In [None]:
import pandas as pd
import nltk
from bs4 import BeautifulSoup
import re
from nltk.corpus import stopwords
from gensim.models import word2vec

def clean_article(article, remove_stopwords = True):
    """Helper function to clean the reviews i.e. to convert a document to a sequence of words.
     Please note that we're not removing stopwords since word2vec relies on the broader context
     of the sentence in order to produce high-quality word vectors.

     Arg: review: review string (str)
          remove_stopwords: If true remove stopwords else not. (boolean)
     Returns: cleaned_review : Cleaned review (list)

     You should carry out the following steps.
     1. Remove HTML Tags.
     2. Remove non-letter characters.
     3. Convert to lower case.
    """
    ### Add your code here.
    article_text = BeautifulSoup(article).get_text()     
    letters_only = re.sub("[^a-zA-Z]", " ", article_text) 
    words = letters_only.lower().split()    
    if remove_stopwords:                         
      stops = set(stopwords.words("english"))                  
      words = [w for w in words if not w in stops]   
    cleaned_article = words

    #####################
    
    return cleaned_article

def article_to_sentences( article: str, tokenizer: nltk.tokenize.punkt.PunktSentenceTokenizer ):
    """Helper function to split a review into parsed sentences.
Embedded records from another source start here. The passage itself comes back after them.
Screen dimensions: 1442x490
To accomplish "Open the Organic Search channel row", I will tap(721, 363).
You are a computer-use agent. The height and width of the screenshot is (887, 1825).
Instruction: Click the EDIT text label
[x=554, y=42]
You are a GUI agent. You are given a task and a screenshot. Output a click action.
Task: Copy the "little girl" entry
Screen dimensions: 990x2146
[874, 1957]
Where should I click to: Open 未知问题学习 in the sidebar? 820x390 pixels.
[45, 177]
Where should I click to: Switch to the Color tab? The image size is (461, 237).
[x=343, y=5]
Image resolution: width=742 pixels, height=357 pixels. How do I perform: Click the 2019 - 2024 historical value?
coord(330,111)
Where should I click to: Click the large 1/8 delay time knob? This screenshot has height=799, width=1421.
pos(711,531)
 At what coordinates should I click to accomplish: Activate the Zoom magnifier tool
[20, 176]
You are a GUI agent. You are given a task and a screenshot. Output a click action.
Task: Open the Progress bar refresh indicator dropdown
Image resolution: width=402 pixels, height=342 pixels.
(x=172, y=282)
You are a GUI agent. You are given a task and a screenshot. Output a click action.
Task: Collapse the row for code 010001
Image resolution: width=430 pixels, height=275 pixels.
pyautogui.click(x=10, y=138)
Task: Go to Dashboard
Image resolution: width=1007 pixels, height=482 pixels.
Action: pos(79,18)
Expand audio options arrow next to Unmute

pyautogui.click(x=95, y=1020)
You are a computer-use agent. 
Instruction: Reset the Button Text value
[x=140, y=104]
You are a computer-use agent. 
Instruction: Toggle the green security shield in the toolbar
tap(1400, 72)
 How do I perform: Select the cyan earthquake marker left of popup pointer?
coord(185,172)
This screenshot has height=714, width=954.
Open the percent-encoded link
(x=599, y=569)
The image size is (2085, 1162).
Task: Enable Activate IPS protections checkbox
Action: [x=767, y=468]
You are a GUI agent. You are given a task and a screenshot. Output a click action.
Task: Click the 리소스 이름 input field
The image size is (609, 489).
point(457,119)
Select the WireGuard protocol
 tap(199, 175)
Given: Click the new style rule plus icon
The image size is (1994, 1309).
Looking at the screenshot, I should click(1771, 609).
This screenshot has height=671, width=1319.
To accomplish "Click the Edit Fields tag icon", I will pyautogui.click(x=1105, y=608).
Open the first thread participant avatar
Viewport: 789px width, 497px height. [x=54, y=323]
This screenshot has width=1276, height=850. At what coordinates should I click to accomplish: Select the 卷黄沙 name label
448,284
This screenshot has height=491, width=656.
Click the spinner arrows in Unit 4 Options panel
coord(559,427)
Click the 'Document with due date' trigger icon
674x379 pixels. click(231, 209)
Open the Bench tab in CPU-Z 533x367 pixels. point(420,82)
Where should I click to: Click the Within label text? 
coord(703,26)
Returns a 
     list of sentences, where each sentence is a list of words.

     Arg: review: review string (str)
          tokenizer: punkt tokenizer
     Returns:
          review_sentences: List of list of tokens.
                            e.g. [["word2vec", "was", "introduced", "by", "google" ],["it","leverages","distributed","token","representations"]]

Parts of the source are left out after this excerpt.